The most common example of such a host local input is a **batch of input data**.
See this cl/486388872 as an example of how to do that.
This will work for any host local input (not just a batch of input data).
```
from jax.experimental import multihost_utils
batch = multihost_utils.host_local_array_to_global_array(
batch, mesh, batch_partition_spec)
```
See the pjit section above for more details about this change and more examples.

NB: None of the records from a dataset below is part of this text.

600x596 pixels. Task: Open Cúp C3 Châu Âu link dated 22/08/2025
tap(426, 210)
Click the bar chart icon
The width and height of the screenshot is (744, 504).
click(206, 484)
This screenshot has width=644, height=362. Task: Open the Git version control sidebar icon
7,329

##### RecursionError: Recursively calling jit {#recursionerror-recursively-calling-jit}
This happens when some part of your code has `jax.Array` disabled and then you
enable it only for some other part. For example, if you use some third\_party
code which has `jax.Array` disabled and you get a `DeviceArray` from that
library and then you enable `jax.Array` in your library and pass that
`DeviceArray` to JAX functions, it will lead to a RecursionError.
This error should go away when `jax.Array` is enabled by default so that all
libraries return `jax.Array` unless they explicitly disable it.